O teor do discurso de Donald Trump na Organização das Nações Unidas, acenando positivamente para Lula, não deve entusiasmar a ponto de induzir a equívocos de avaliação. Estes podem ser deixados ao ufanismo dos apoiadores mais devotos do presidente brasileiro, por um lado, ou ao servilismo de seus adversários mais entreguistas, por outro. Trump adota uma tática de negociante que se apresenta como movimentos aparentemente erráticos e contraditórios, e não seria a primeira vez que agride verbalmente um visitante cordialmente convidado à Casa Branca. De resto, sua intervenção na balança comercial com o Brasil atingiu também interesses de sua própria base, cuja pressão pode ter influenciado na substância do discurso. Em síntese, qualquer tentativa de antecipação do que de fato será negociado em uma eventual reunião entre os dois presidentes, a forma como essa conversa se dará e, principalmente, seu impacto real nas tarifas e na composição futura das transações entre os países, é do campo da especulação.

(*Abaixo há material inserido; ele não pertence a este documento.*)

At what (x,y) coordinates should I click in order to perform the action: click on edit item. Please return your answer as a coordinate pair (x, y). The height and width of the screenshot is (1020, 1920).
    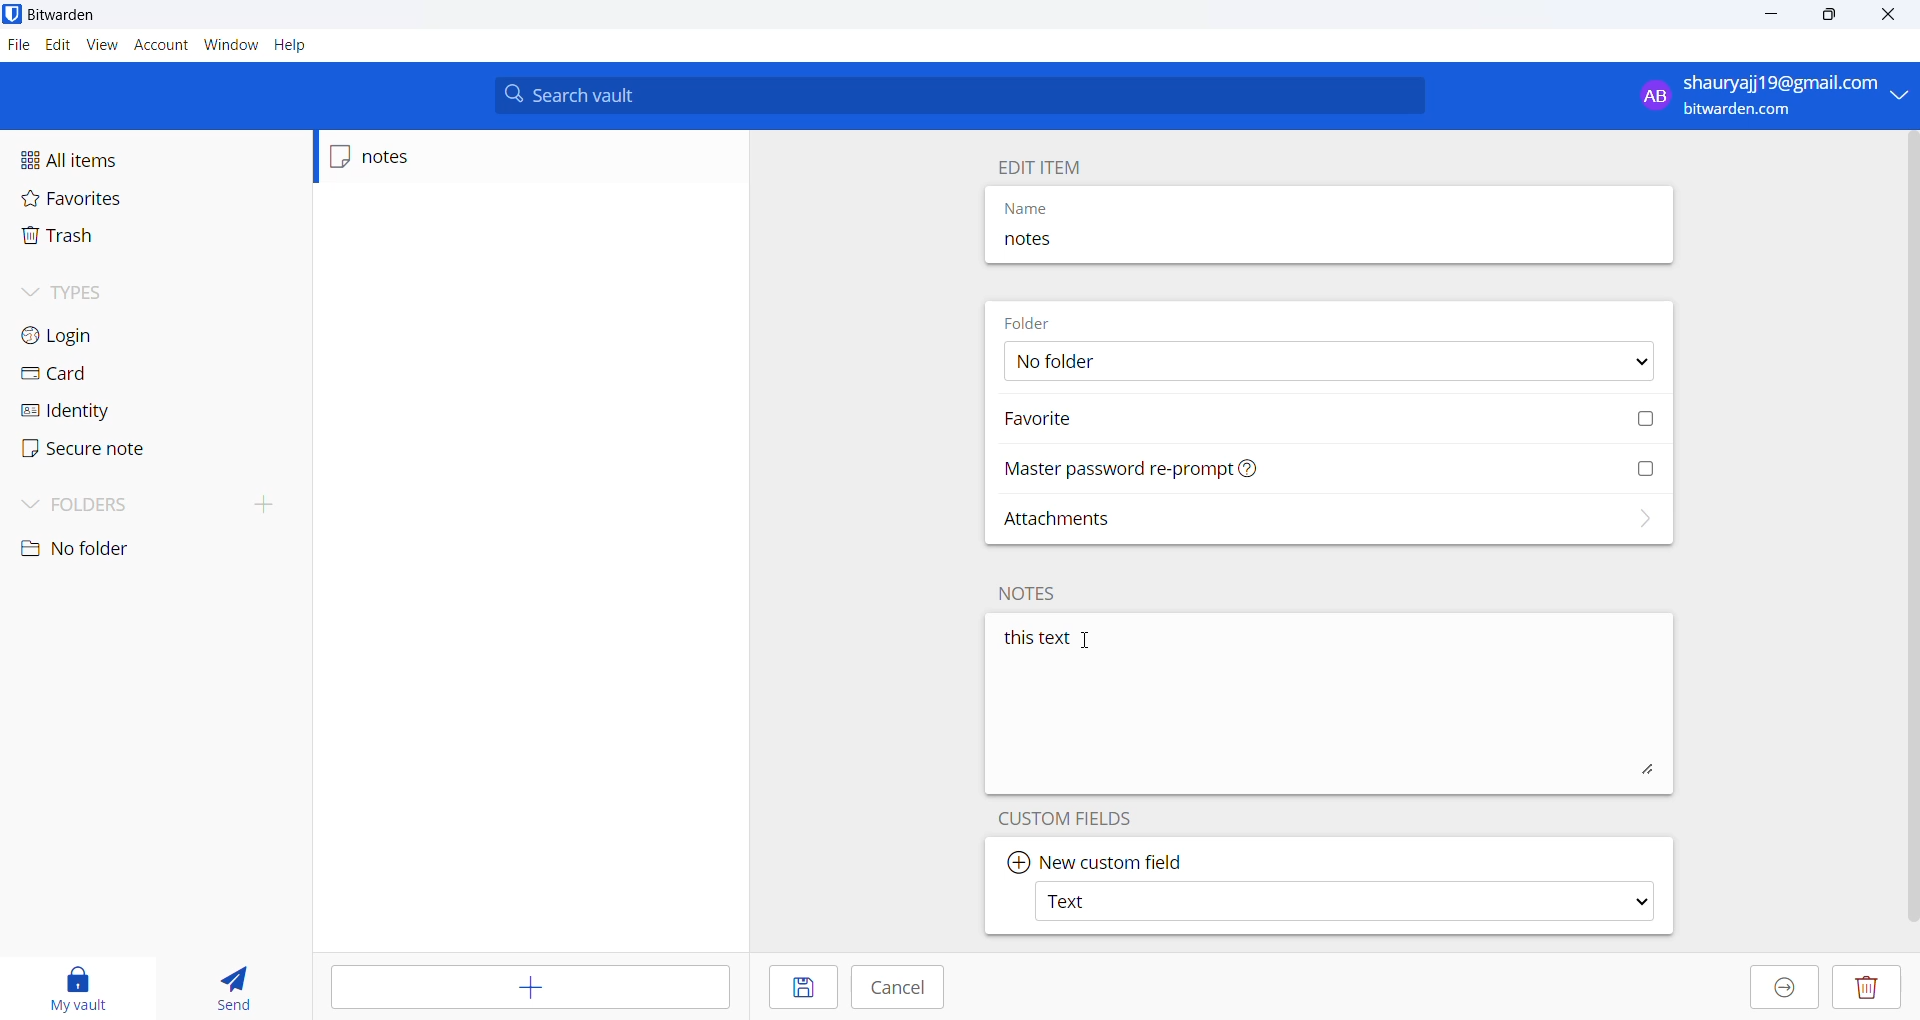
    Looking at the image, I should click on (1053, 166).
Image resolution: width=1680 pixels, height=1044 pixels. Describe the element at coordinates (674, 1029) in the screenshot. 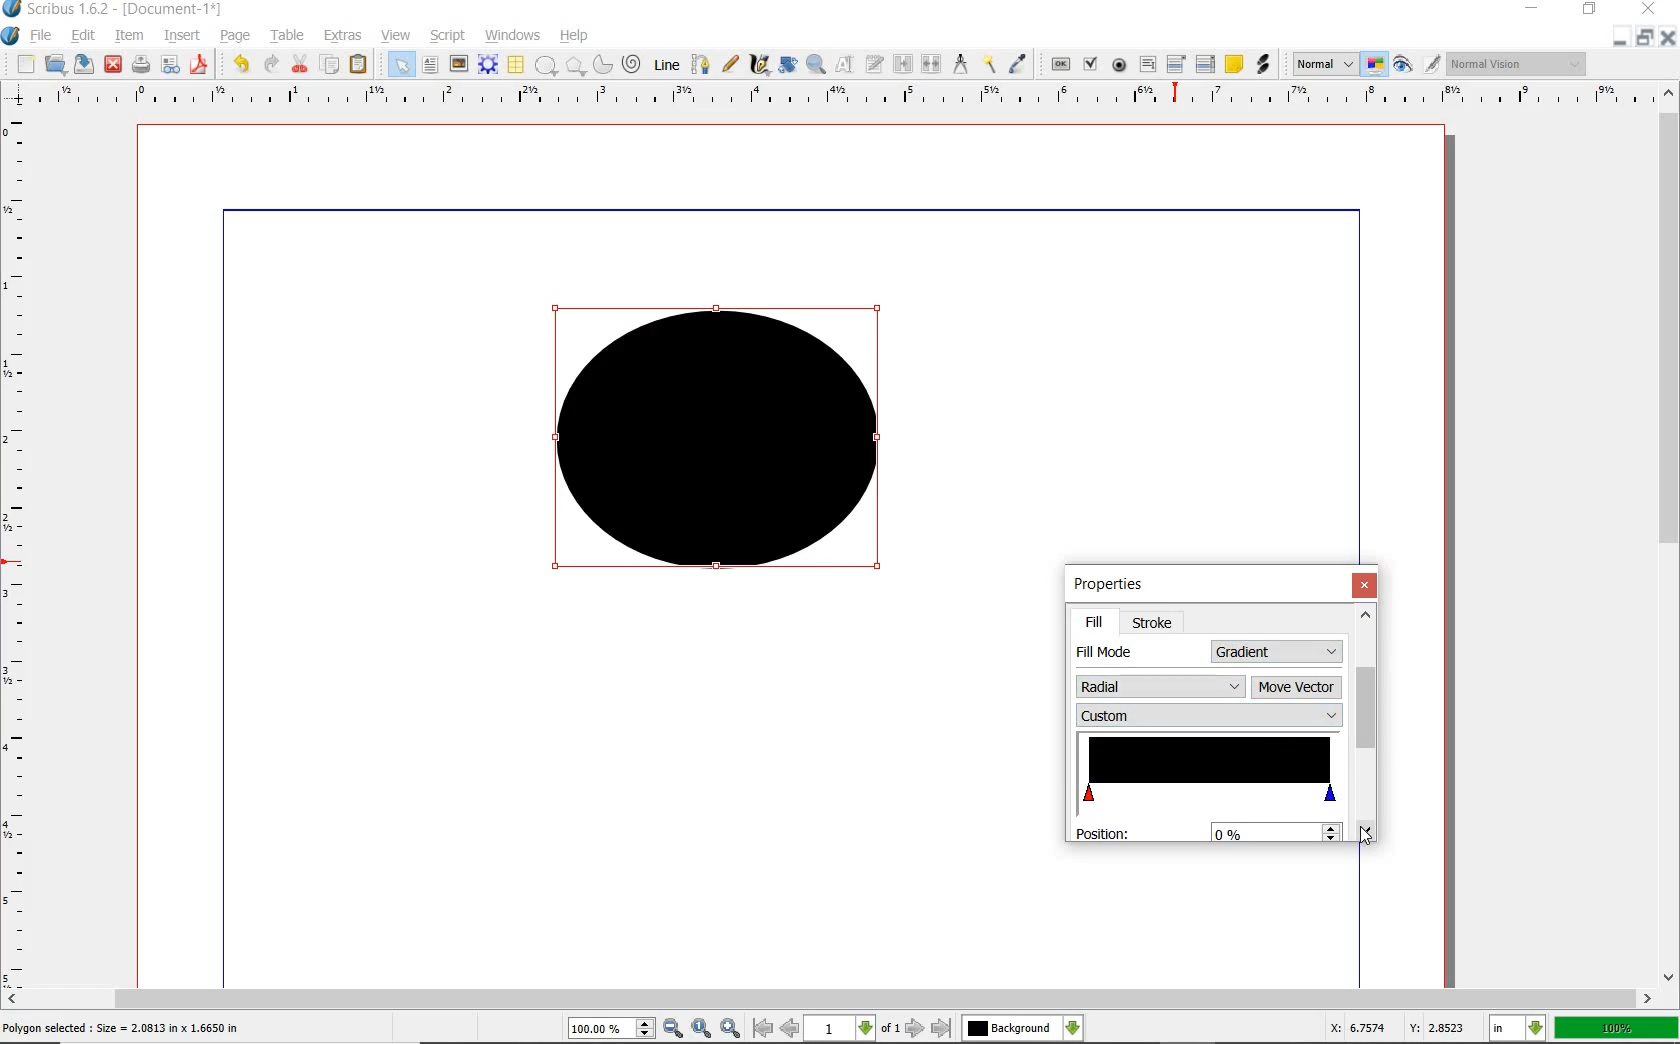

I see `zoom in` at that location.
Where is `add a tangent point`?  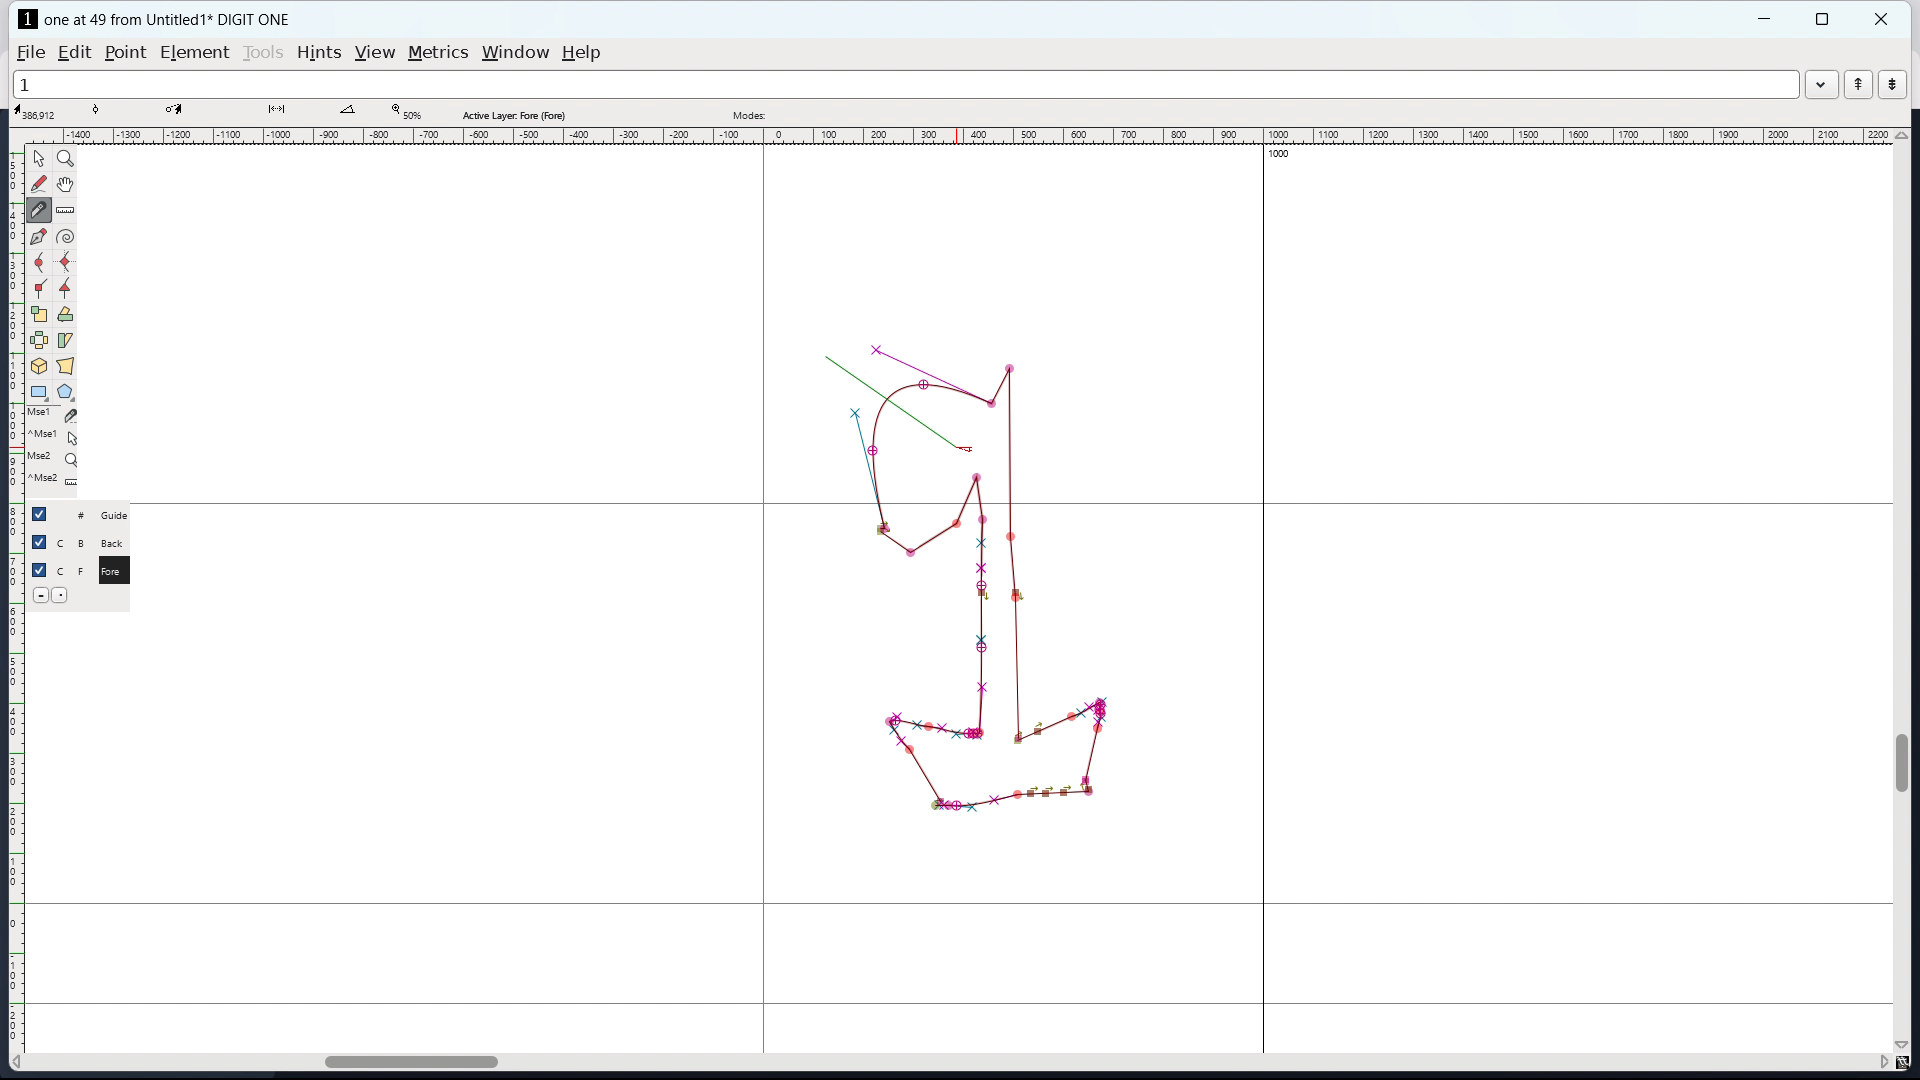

Em que direção apontará o leme do governo brasileiro, diante desse momento fáustico do desenvolvimento econômico? Há uma possibilidade concreta de reorientação da rota histórica do capitalismo dependente e esse é o roteiro mais avançado que se afigura no horizonte, por ora. Até o momento, a conjuntura não oferece quaisquer elementos para os exercícios nostradâmicos de antecipação da ruína final e superação desse modo de produção. Parece mais sensato esperar algo como completar a revolução burguesa, que a burguesia nativa nunca pôde nem quis realizar, no sentido que Florestan Fernandes deu a tal gesto: concluir a independência, estruturar uma efetiva comunidade política, forjar enfim uma nação. Em verdade, um dos termos da equação continua oculto; o aprofundamento democrático, por ancestral que seja sua reivindicação, ainda não consta efetivamente do programa disponível – mas a menção é oportuna. Por sua densidade e alcance, o significado do aprofundamento da relação com os BRICS deve ser o eixo definidor das eleições de 2026. É imprescindível a organização e impulsionamento de um grande movimento de massas que sirva de esteio para a reorientação histórica que podemos operar – e que se adequadamente conduzida, pode criar condições muito mais favoráveis a desdobramentos e transformações ainda mais significativas; sempre observando a régua de Lenin.